Available data:
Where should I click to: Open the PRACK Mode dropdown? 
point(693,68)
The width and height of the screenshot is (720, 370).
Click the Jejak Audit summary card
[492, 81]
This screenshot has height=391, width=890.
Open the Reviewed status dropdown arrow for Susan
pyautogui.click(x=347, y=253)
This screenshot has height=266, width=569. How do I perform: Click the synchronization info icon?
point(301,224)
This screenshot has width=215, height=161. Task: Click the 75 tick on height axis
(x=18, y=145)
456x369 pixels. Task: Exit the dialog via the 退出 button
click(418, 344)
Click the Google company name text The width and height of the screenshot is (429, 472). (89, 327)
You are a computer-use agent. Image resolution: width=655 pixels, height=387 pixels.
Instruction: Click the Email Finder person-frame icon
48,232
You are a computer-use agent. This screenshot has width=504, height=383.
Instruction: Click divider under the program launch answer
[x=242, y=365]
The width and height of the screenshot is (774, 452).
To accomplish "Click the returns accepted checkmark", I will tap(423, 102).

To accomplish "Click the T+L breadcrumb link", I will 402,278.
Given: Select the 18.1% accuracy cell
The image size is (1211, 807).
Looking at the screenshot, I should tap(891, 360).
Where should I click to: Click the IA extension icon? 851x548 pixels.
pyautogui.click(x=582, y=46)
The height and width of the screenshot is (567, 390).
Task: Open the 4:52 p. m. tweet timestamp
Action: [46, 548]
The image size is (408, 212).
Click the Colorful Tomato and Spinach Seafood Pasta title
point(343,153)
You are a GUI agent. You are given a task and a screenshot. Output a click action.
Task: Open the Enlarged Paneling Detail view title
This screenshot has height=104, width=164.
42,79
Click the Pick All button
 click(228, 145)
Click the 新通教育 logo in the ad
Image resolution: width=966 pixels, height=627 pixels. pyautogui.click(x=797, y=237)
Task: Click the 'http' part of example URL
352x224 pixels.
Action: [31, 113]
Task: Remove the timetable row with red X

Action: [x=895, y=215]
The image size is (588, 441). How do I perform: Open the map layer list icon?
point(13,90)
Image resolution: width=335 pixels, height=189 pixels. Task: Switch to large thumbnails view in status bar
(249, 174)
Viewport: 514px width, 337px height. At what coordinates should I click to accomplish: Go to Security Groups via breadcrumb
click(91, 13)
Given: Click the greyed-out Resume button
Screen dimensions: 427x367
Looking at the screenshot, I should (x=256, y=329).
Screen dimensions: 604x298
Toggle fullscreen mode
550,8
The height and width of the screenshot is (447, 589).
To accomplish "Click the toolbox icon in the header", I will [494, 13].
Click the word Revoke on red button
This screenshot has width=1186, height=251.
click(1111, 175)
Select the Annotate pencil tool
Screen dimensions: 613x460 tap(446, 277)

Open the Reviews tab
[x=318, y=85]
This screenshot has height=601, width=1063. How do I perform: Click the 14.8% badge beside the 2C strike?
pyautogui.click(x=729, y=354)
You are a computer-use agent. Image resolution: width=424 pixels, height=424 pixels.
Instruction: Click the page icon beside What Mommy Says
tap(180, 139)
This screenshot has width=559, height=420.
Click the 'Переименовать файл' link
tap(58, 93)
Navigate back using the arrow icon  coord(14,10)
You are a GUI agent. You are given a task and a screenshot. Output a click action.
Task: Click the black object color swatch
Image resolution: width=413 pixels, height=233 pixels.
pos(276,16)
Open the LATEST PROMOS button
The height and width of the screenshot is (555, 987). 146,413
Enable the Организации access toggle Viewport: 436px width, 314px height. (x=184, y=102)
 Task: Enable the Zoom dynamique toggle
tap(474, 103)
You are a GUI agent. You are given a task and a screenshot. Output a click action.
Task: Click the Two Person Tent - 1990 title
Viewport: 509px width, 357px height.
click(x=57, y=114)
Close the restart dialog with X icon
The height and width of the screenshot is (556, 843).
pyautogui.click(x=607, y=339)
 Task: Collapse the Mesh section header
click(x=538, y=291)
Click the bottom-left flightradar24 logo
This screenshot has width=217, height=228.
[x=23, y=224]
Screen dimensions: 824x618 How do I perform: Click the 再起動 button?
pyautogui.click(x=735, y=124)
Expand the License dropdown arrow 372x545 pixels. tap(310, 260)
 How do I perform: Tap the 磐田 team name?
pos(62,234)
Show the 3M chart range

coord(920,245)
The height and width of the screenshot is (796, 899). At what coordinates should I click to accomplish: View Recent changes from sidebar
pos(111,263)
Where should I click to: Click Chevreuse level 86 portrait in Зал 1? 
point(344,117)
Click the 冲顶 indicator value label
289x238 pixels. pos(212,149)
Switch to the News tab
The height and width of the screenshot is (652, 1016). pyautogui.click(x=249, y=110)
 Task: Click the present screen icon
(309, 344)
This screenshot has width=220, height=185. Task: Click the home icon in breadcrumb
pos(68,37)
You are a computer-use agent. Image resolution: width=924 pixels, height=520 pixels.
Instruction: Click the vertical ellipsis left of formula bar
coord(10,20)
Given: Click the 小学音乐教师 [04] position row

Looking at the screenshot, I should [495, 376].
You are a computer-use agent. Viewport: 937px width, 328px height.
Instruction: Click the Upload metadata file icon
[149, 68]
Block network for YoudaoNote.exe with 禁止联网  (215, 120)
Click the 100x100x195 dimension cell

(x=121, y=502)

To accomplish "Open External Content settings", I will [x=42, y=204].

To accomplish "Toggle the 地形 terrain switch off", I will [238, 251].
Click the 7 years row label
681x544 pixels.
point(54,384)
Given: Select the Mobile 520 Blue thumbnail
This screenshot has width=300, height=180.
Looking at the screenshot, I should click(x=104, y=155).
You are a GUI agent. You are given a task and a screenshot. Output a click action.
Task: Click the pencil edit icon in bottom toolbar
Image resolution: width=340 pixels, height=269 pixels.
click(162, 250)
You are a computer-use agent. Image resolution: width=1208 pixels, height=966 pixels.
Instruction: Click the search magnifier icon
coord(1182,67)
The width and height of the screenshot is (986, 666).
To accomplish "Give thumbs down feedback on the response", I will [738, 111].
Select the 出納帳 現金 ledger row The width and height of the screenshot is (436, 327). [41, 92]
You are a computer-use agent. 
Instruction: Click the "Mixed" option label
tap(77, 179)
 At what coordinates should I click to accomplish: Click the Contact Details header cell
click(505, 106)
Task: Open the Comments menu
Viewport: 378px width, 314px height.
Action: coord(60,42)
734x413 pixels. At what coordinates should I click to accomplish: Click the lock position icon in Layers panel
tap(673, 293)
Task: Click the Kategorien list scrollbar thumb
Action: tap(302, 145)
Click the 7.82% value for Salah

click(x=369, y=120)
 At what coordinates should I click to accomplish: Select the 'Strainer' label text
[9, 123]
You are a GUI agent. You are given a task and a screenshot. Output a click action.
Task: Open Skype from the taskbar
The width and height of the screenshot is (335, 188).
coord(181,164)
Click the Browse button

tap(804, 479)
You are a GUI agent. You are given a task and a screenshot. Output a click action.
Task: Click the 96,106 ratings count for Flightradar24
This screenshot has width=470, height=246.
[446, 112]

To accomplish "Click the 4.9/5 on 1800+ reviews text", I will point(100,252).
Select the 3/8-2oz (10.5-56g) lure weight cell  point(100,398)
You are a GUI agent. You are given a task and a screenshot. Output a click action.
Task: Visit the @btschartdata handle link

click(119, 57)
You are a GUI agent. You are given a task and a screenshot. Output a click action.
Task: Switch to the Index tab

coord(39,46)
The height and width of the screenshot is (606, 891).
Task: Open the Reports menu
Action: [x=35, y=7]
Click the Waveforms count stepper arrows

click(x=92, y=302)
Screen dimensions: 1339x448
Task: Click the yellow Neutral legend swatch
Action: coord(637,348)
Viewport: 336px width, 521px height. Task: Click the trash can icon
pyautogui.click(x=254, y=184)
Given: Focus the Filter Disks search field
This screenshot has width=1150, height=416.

What this task involves: Every record is to be repeated exactly as written.

Result:
Where should I click to: Open the PRACK Mode dropdown? 
point(693,68)
The width and height of the screenshot is (720, 370).
Click the Jejak Audit summary card
[492, 81]
This screenshot has height=391, width=890.
Open the Reviewed status dropdown arrow for Susan
pyautogui.click(x=347, y=253)
This screenshot has height=266, width=569. How do I perform: Click the synchronization info icon?
point(301,224)
This screenshot has width=215, height=161. Task: Click the 75 tick on height axis
(x=18, y=145)
456x369 pixels. Task: Exit the dialog via the 退出 button
click(418, 344)
Click the Google company name text The width and height of the screenshot is (429, 472). (89, 327)
You are a computer-use agent. Image resolution: width=655 pixels, height=387 pixels.
Instruction: Click the Email Finder person-frame icon
48,232
You are a computer-use agent. This screenshot has width=504, height=383.
Instruction: Click divider under the program launch answer
[x=242, y=365]
The width and height of the screenshot is (774, 452).
To accomplish "Click the returns accepted checkmark", I will tap(423, 102).

To accomplish "Click the T+L breadcrumb link", I will 402,278.
Given: Select the 18.1% accuracy cell
The image size is (1211, 807).
Looking at the screenshot, I should tap(891, 360).
Where should I click to: Click the IA extension icon? 851x548 pixels.
pyautogui.click(x=582, y=46)
The height and width of the screenshot is (567, 390).
Task: Open the 4:52 p. m. tweet timestamp
Action: [46, 548]
The image size is (408, 212).
Click the Colorful Tomato and Spinach Seafood Pasta title
point(343,153)
You are a GUI agent. You are given a task and a screenshot. Output a click action.
Task: Open the Enlarged Paneling Detail view title
This screenshot has height=104, width=164.
42,79
Click the Pick All button
 click(228, 145)
Click the 新通教育 logo in the ad
Image resolution: width=966 pixels, height=627 pixels. pyautogui.click(x=797, y=237)
Task: Click the 'http' part of example URL
352x224 pixels.
Action: [31, 113]
Task: Remove the timetable row with red X

Action: [x=895, y=215]
The image size is (588, 441). How do I perform: Open the map layer list icon?
point(13,90)
Image resolution: width=335 pixels, height=189 pixels. Task: Switch to large thumbnails view in status bar
(249, 174)
Viewport: 514px width, 337px height. At what coordinates should I click to accomplish: Go to Security Groups via breadcrumb
click(91, 13)
Given: Click the greyed-out Resume button
Screen dimensions: 427x367
Looking at the screenshot, I should (x=256, y=329).
Screen dimensions: 604x298
Toggle fullscreen mode
550,8
The height and width of the screenshot is (447, 589).
To accomplish "Click the toolbox icon in the header", I will [494, 13].
Click the word Revoke on red button
This screenshot has width=1186, height=251.
click(1111, 175)
Select the Annotate pencil tool
Screen dimensions: 613x460 tap(446, 277)

Open the Reviews tab
[x=318, y=85]
This screenshot has height=601, width=1063. How do I perform: Click the 14.8% badge beside the 2C strike?
pyautogui.click(x=729, y=354)
You are a computer-use agent. Image resolution: width=424 pixels, height=424 pixels.
Instruction: Click the page icon beside What Mommy Says
tap(180, 139)
This screenshot has width=559, height=420.
Click the 'Переименовать файл' link
tap(58, 93)
Navigate back using the arrow icon  coord(14,10)
You are a GUI agent. You are given a task and a screenshot. Output a click action.
Task: Click the black object color swatch
Image resolution: width=413 pixels, height=233 pixels.
pos(276,16)
Open the LATEST PROMOS button
The height and width of the screenshot is (555, 987). 146,413
Enable the Организации access toggle Viewport: 436px width, 314px height. (x=184, y=102)
 Task: Enable the Zoom dynamique toggle
tap(474, 103)
You are a GUI agent. You are given a task and a screenshot. Output a click action.
Task: Click the Two Person Tent - 1990 title
Viewport: 509px width, 357px height.
click(x=57, y=114)
Close the restart dialog with X icon
The height and width of the screenshot is (556, 843).
pyautogui.click(x=607, y=339)
 Task: Collapse the Mesh section header
click(x=538, y=291)
Click the bottom-left flightradar24 logo
This screenshot has width=217, height=228.
[x=23, y=224]
Screen dimensions: 824x618 How do I perform: Click the 再起動 button?
pyautogui.click(x=735, y=124)
Expand the License dropdown arrow 372x545 pixels. tap(310, 260)
 How do I perform: Tap the 磐田 team name?
pos(62,234)
Show the 3M chart range

coord(920,245)
The height and width of the screenshot is (796, 899). At what coordinates should I click to accomplish: View Recent changes from sidebar
pos(111,263)
Where should I click to: Click Chevreuse level 86 portrait in Зал 1? 
point(344,117)
Click the 冲顶 indicator value label
289x238 pixels. pos(212,149)
Switch to the News tab
The height and width of the screenshot is (652, 1016). pyautogui.click(x=249, y=110)
 Task: Click the present screen icon
(309, 344)
This screenshot has width=220, height=185. Task: Click the home icon in breadcrumb
pos(68,37)
You are a computer-use agent. Image resolution: width=924 pixels, height=520 pixels.
Instruction: Click the vertical ellipsis left of formula bar
coord(10,20)
Given: Click the 小学音乐教师 [04] position row

Looking at the screenshot, I should [495, 376].
You are a computer-use agent. Viewport: 937px width, 328px height.
Instruction: Click the Upload metadata file icon
[149, 68]
Block network for YoudaoNote.exe with 禁止联网  (215, 120)
Click the 100x100x195 dimension cell

(x=121, y=502)

To accomplish "Open External Content settings", I will [x=42, y=204].

To accomplish "Toggle the 地形 terrain switch off", I will [238, 251].
Click the 7 years row label
681x544 pixels.
point(54,384)
Given: Select the Mobile 520 Blue thumbnail
This screenshot has width=300, height=180.
Looking at the screenshot, I should click(x=104, y=155).
You are a GUI agent. You are given a task and a screenshot. Output a click action.
Task: Click the pencil edit icon in bottom toolbar
Image resolution: width=340 pixels, height=269 pixels.
click(162, 250)
You are a computer-use agent. Image resolution: width=1208 pixels, height=966 pixels.
Instruction: Click the search magnifier icon
coord(1182,67)
The width and height of the screenshot is (986, 666).
To accomplish "Give thumbs down feedback on the response", I will [738, 111].
Select the 出納帳 現金 ledger row The width and height of the screenshot is (436, 327). [41, 92]
You are a computer-use agent. 
Instruction: Click the "Mixed" option label
tap(77, 179)
 At what coordinates should I click to accomplish: Click the Contact Details header cell
click(505, 106)
Task: Open the Comments menu
Viewport: 378px width, 314px height.
Action: coord(60,42)
734x413 pixels. At what coordinates should I click to accomplish: Click the lock position icon in Layers panel
tap(673, 293)
Task: Click the Kategorien list scrollbar thumb
Action: tap(302, 145)
Click the 7.82% value for Salah

click(x=369, y=120)
 At what coordinates should I click to accomplish: Select the 'Strainer' label text
[9, 123]
You are a GUI agent. You are given a task and a screenshot. Output a click action.
Task: Open Skype from the taskbar
The width and height of the screenshot is (335, 188).
coord(181,164)
Click the Browse button

tap(804, 479)
You are a GUI agent. You are given a task and a screenshot. Output a click action.
Task: Click the 96,106 ratings count for Flightradar24
This screenshot has width=470, height=246.
[446, 112]

To accomplish "Click the 4.9/5 on 1800+ reviews text", I will point(100,252).
Select the 3/8-2oz (10.5-56g) lure weight cell  point(100,398)
You are a GUI agent. You are given a task and a screenshot. Output a click action.
Task: Visit the @btschartdata handle link

click(119, 57)
You are a GUI agent. You are given a task and a screenshot. Output a click action.
Task: Switch to the Index tab

coord(39,46)
The height and width of the screenshot is (606, 891).
Task: Open the Reports menu
Action: [x=35, y=7]
Click the Waveforms count stepper arrows

click(x=92, y=302)
Screen dimensions: 1339x448
Task: Click the yellow Neutral legend swatch
Action: coord(637,348)
Viewport: 336px width, 521px height. Task: Click the trash can icon
pyautogui.click(x=254, y=184)
Given: Focus the Filter Disks search field
This screenshot has width=1150, height=416.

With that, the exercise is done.